* **Exercise instructions**
At the line with "Instruction: Click the orange", start transcribing; stop after the last line of the data below. Keep it exact and leave pictures out.

* **Supplied records**
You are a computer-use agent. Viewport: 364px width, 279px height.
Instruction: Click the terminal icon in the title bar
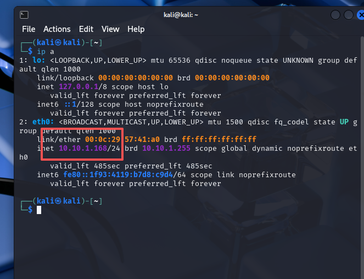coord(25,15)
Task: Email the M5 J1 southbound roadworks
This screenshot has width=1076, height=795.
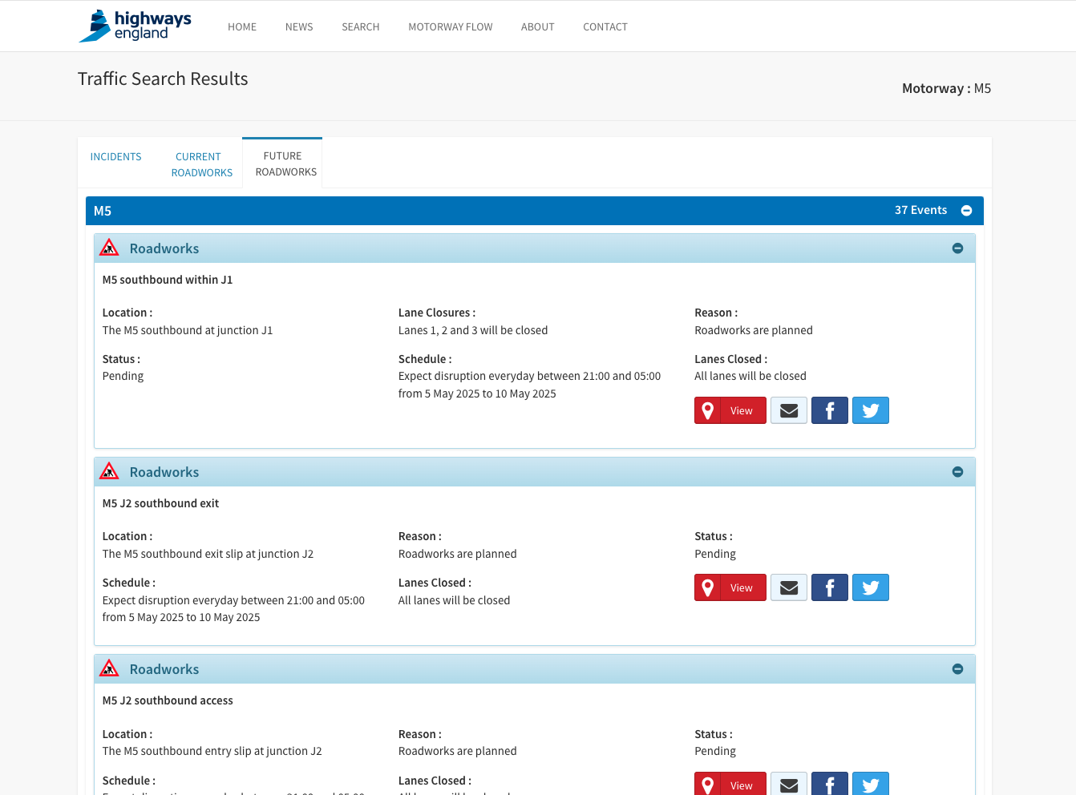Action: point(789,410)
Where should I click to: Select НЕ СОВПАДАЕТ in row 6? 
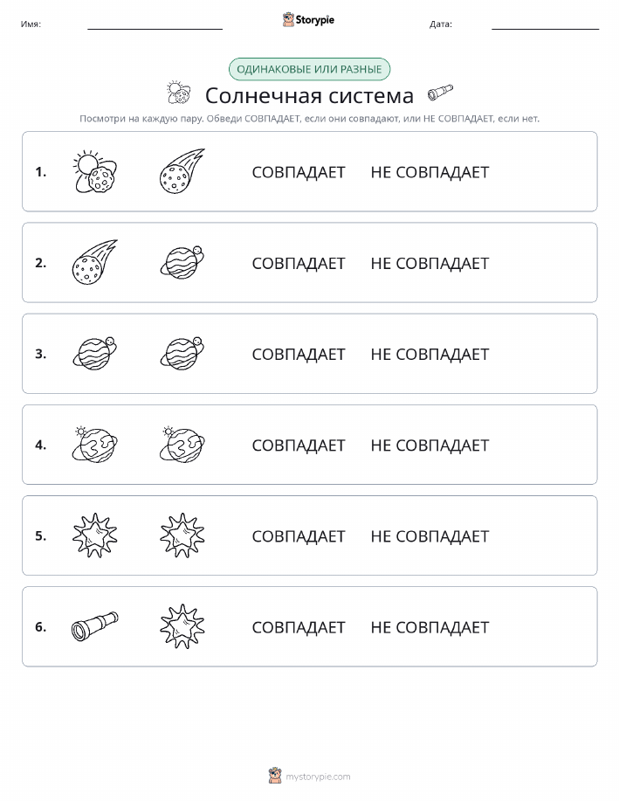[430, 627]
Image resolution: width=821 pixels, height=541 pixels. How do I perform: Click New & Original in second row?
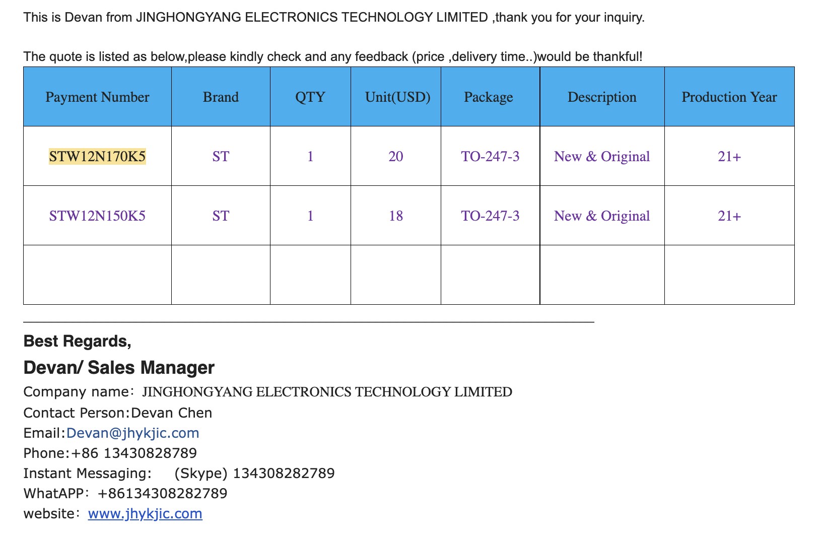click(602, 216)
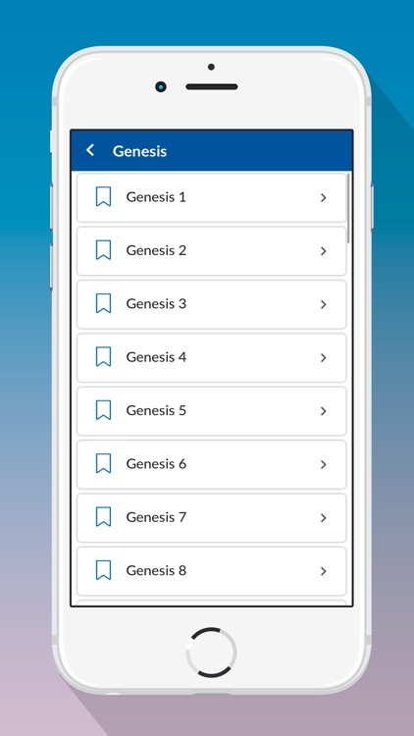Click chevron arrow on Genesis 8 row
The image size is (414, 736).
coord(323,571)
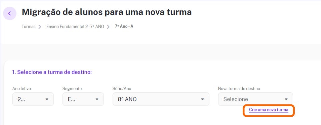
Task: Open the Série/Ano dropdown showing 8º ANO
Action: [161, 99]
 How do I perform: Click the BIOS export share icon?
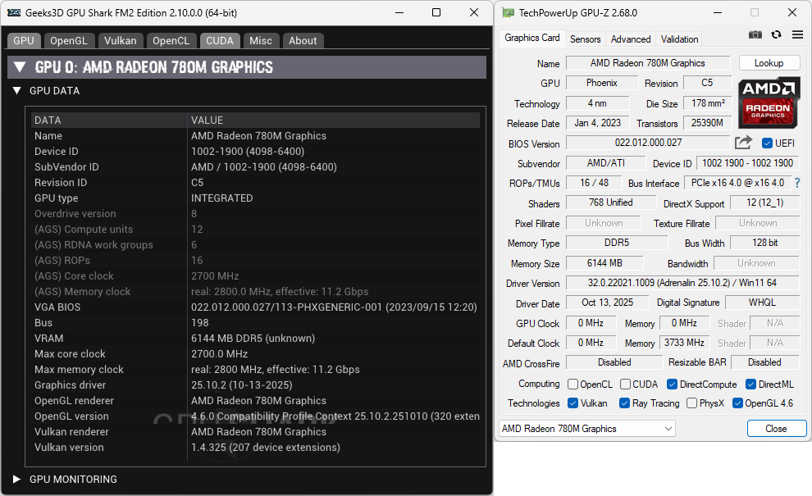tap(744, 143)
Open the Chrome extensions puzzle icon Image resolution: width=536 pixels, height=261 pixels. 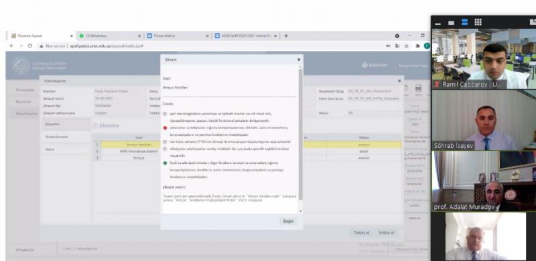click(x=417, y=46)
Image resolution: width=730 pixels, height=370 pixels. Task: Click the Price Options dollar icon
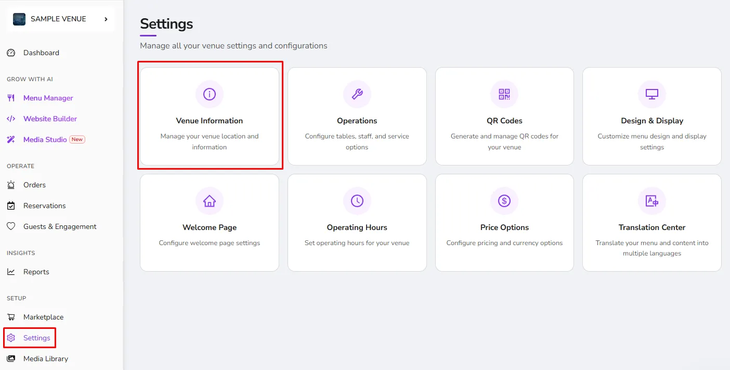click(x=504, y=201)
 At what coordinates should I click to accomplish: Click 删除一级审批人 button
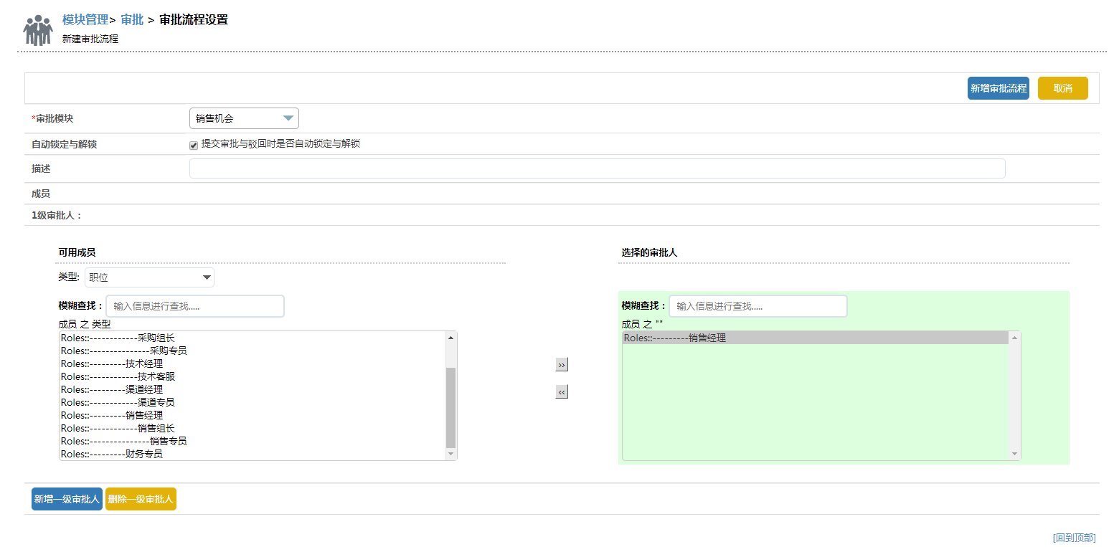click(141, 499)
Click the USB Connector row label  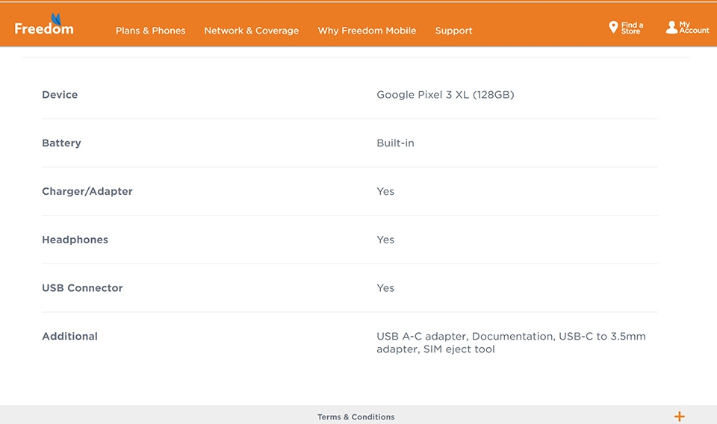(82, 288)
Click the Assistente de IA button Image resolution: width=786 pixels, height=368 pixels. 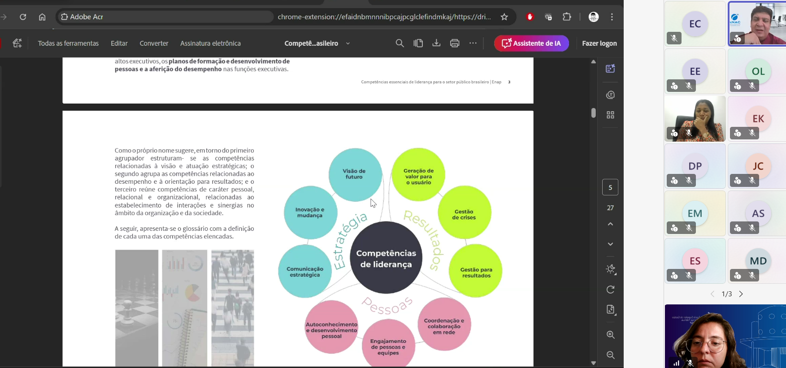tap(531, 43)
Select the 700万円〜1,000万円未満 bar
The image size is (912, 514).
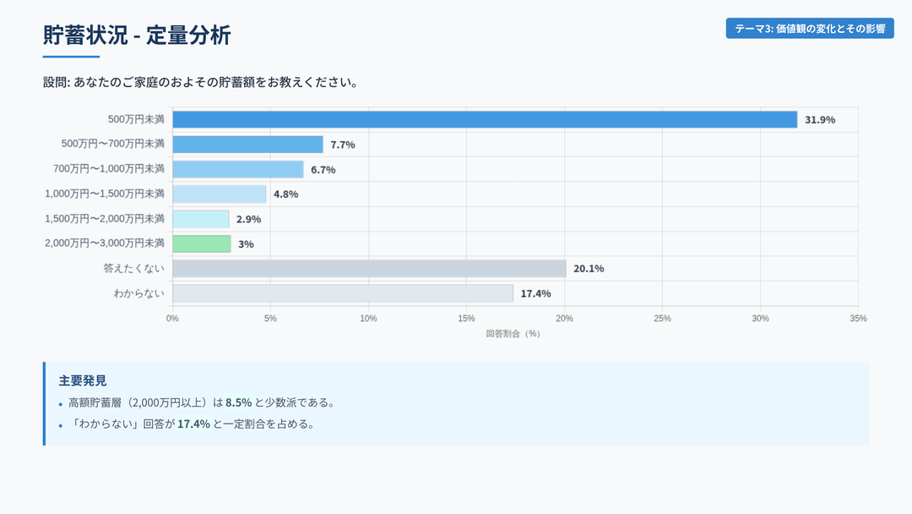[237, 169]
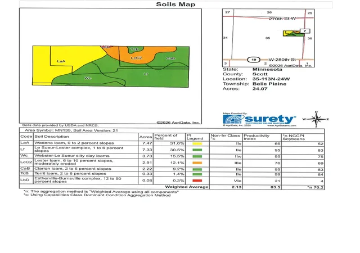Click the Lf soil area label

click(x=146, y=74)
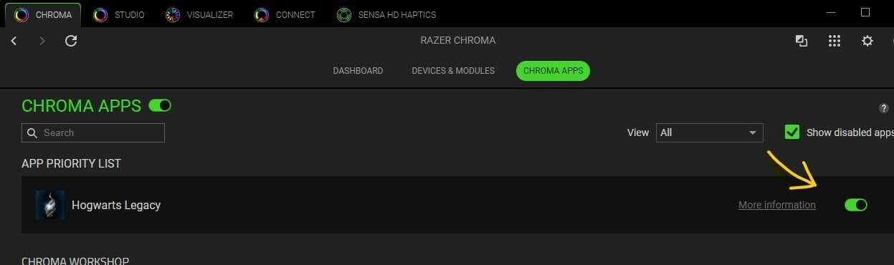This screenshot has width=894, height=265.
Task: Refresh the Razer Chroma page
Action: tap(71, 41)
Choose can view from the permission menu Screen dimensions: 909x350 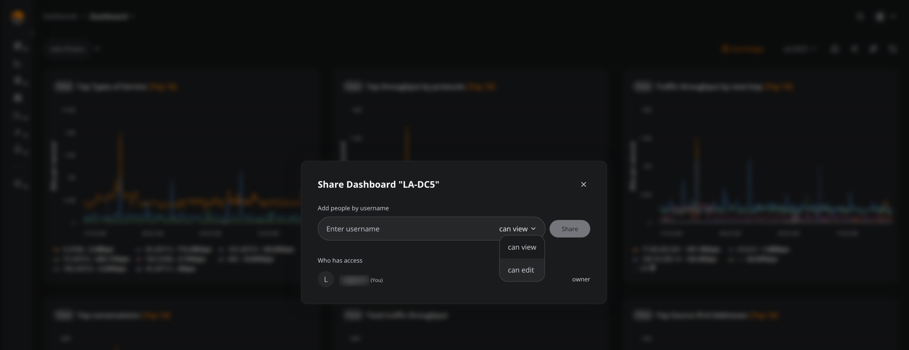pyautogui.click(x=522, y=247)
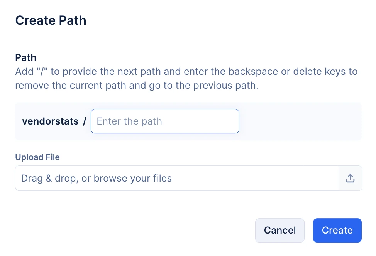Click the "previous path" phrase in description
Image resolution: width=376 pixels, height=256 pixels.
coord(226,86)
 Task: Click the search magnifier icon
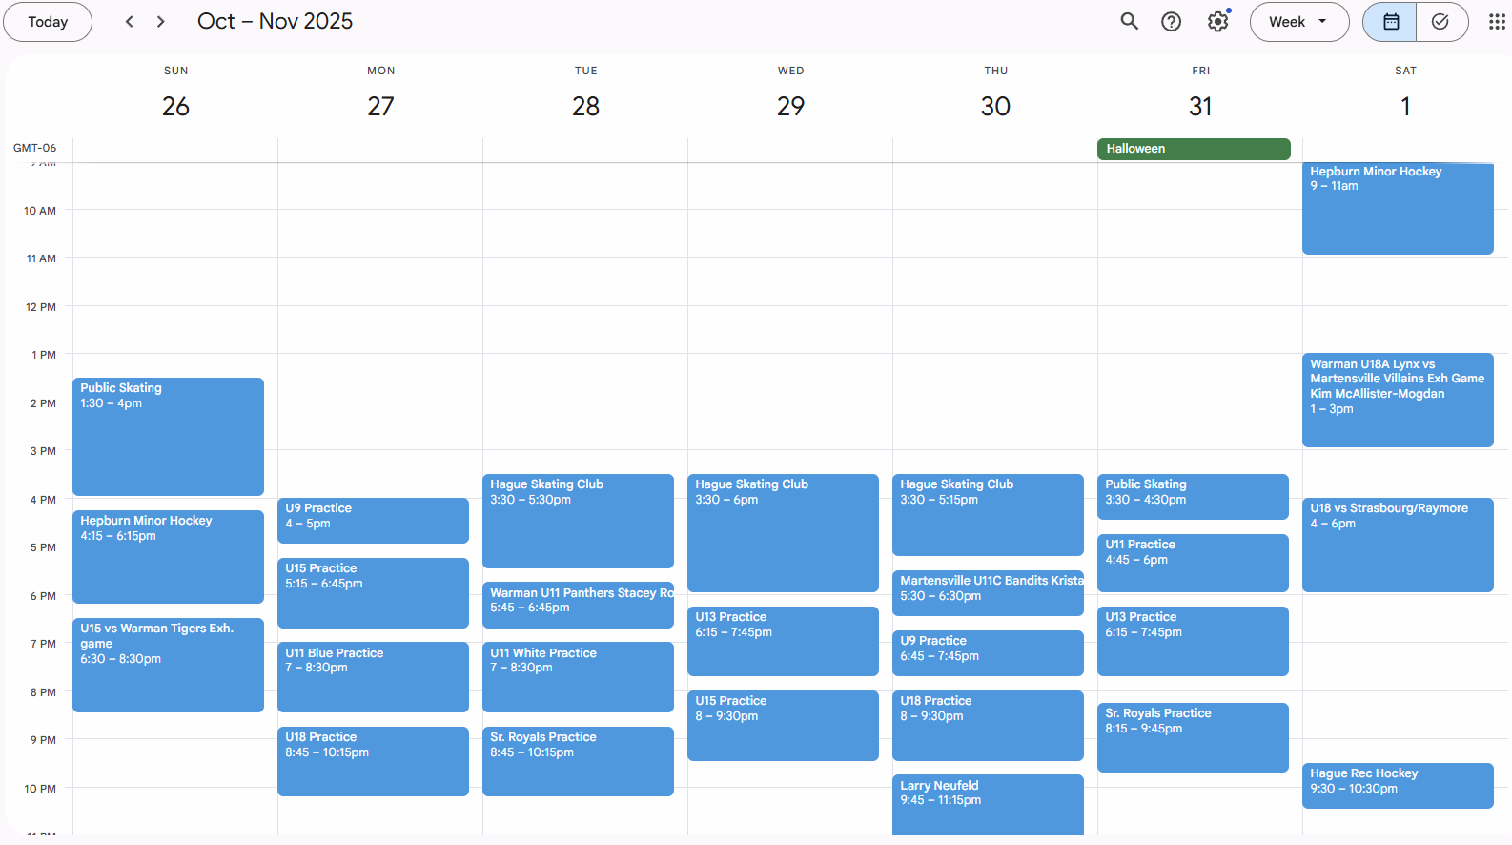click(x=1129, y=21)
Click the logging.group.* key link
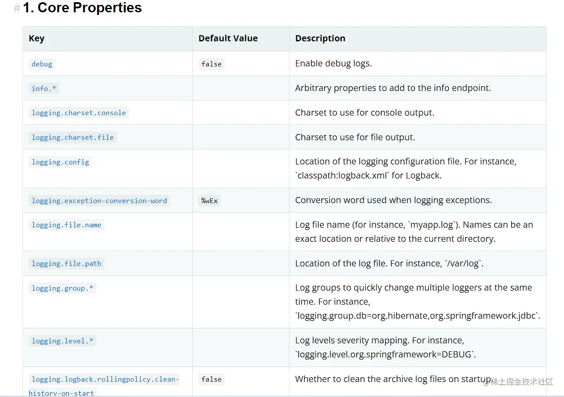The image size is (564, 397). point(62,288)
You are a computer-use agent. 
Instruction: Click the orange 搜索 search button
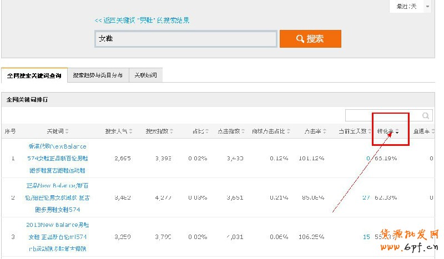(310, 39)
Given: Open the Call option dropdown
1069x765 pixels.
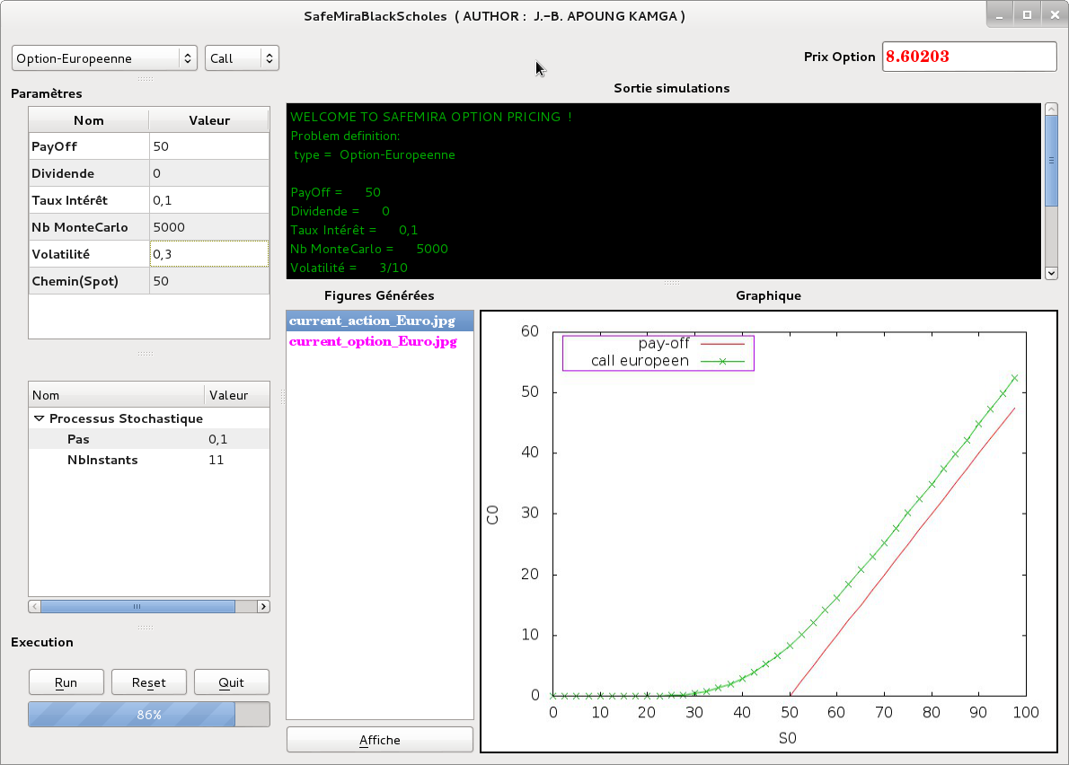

* **Result**
Instruction: Click the orange 搜索 search button
(310, 39)
Given: Open the Call option dropdown
1069x765 pixels.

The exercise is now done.